Взвизгнула промерзшая дверь дежурки, к посту шел караульный начальник: одна нога в валенке, другая в ботинке на протезе. Подошедший капитан, бледный такой казах, посмотрел документы, оглядел нас с головы до ног:

— Слушаю вас, товарищ подполковник.

— Мне нужен командир отряда.

— Пройдемте в караульное помещение. Время позднее, постараюсь поскорее вызвать его из дома. А этот гражданин с вами? — капитан кивнул на Ахмет-ходжу.

— С нами, — кивнул я.

Приятно говорить со строевым офицером: он сразу понял ситуацию и то, что Ахмет-ходжа задержанный, и не задал ни единого лишнего вопроса.

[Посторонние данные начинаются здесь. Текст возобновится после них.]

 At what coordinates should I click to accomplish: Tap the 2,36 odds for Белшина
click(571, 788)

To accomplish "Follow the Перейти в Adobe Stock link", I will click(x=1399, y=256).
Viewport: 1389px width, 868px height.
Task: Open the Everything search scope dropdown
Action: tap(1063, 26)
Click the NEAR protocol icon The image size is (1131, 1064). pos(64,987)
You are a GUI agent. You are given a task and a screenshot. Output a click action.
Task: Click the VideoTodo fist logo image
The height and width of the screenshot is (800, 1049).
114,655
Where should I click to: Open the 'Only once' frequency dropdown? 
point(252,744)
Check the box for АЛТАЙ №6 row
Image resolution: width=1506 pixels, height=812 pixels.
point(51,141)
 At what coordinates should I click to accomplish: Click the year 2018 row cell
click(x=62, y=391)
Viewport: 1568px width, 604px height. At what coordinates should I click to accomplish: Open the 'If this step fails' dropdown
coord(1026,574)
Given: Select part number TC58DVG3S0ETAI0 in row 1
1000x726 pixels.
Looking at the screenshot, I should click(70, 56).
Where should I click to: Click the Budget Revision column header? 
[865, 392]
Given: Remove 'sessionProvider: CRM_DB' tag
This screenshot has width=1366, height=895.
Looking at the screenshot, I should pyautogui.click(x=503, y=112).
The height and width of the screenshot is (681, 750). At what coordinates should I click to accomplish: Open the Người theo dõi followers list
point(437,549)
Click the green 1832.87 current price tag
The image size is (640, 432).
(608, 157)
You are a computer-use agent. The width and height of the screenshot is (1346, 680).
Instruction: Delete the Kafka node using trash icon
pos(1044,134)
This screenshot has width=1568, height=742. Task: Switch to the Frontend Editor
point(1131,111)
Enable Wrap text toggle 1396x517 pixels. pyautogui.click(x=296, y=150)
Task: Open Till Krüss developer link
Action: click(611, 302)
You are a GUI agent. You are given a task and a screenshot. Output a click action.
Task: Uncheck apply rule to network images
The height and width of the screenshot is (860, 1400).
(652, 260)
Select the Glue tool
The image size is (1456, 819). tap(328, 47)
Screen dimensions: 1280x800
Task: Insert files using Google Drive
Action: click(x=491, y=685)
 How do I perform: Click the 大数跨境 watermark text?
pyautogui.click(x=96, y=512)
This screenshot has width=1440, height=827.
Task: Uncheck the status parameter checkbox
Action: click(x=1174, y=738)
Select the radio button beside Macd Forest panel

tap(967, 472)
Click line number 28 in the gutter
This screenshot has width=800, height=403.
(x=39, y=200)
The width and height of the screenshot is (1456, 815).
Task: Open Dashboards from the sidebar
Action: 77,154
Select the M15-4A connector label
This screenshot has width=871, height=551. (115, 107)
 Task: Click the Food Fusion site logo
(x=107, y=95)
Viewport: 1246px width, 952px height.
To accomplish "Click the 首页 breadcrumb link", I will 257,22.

Войдя в жарко натопленную караулку с мороза, мы долго кашляли, до слез, до дурноты. Помороженные лица разгасились, глаза слипались и болели, нас разморило. Капитан, разговаривая по телефону, тоже кашлял, да по-иному, верно, у него не только была ампутирована нога, но и пробито легкое.

— Командир сейчас будет, товарищ подполковник.

— Спасибо, капитан. Где воевали?

— Вы про это? — Он шевельнул ногой в легком ботинке. — На Курской дуге. Я в артиллерии служил. Командовал батареей. Два дня все хорошо шло. А вот на третий, при отражении атаки танков, меня и починили…

— И легкое пробито?

— То ерунда… — отмахнулся капитан. — Вот нога…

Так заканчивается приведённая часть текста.